Si contano le perdite: tra i garibaldini 506 caduti, 1528 feriti, 1389 prigionieri o disertori; tra i napoletani 308 caduti, 820 feriti, 2507 prigionieri. Un sostanziale pareggio, in cui l’esercito borbonico ha però ritrovato l’onore perduto. La differenza l’hanno fatta la rapidità di scelte di Garibaldi, sempre presente nel vivo dell’azione, e la tenuta degli uomini sotto gli attacchi più duri. Ancora una volta, vince il fattore morale. Sui generosi soldati borbonici ha pesato la torpidità dei comandi e l’inesperienza dell’amletico re, che cercherà invano di spingere i suoi generali a riprendere l’offensiva. Asserragliato a Capua e poi a Gaeta, resisterà tre mesi all’assedio dei piemontesi.

Intanto, come lo stendhaliano Fabrizio Del Dongo a Waterloo, anche il garibaldino Abba fatica a capire quello che è successo. Scendendo e salendo per colline simili alle Langhe, osserva impietosito gli sbandati in trappola, incontra i morti propri e altrui. Ci sono Bavaresi un po’ attempati, venuti a morire per la loro bella regina, con le borracce ancora mezze piene d’acquavite; ci sono dei giovani siciliani che Bixio ha arruolato a Marsala, «testoline bionde di settentrionali che sembrano fanciulle».

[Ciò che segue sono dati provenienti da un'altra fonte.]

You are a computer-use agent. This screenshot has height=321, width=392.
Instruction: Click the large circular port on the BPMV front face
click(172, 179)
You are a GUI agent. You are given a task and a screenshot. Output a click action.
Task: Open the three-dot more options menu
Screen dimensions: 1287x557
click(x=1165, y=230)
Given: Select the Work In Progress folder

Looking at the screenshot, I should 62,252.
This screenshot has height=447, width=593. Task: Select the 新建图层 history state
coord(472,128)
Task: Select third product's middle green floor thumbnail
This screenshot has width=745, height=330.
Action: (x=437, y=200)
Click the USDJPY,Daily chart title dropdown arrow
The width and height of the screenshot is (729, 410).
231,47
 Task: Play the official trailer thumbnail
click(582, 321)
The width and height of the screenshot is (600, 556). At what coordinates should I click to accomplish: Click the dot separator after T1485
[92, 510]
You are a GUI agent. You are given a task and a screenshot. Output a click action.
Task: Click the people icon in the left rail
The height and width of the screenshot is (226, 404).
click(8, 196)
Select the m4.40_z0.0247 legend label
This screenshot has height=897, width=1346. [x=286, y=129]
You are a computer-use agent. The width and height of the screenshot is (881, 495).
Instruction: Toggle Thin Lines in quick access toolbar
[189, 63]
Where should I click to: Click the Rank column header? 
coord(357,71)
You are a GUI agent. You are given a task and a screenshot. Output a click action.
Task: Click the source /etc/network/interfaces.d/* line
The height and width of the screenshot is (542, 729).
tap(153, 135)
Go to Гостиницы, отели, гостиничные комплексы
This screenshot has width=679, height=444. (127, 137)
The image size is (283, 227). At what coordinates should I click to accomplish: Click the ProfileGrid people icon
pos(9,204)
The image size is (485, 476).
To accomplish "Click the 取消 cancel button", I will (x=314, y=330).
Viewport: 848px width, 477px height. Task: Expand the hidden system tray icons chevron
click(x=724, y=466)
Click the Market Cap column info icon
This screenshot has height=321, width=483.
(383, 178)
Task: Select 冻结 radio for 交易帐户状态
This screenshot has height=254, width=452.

Pochi giorni dopo, a Teano, Garibaldi stringe senza entusiasmo la mano a Re Vittorio, e rifiuta un suo invito a pranzo: meglio mangiare pane e formaggio da solo. Vorrebbe andare fino a Roma ma i francesi non vogliono. I garibaldini, che il re non passa in rassegna, si sentono messi da parte. Già si parla di Caprera. Abba annota sconsolato: «Certo non saremo più alla testa, ci metteranno alla coda… Mi par che cominci a tirar un vento di discordie tremende. Guardo gli amici. Questo vento ci piglierà tutti, ci mulinerà un pezzo come foglie, andremo a cadere ciascuno sulla porta di casa nostra». La battaglia decisiva era finita, cominciava quell’altra, assai più difficile, anzi interminabile, per fare gli italiani.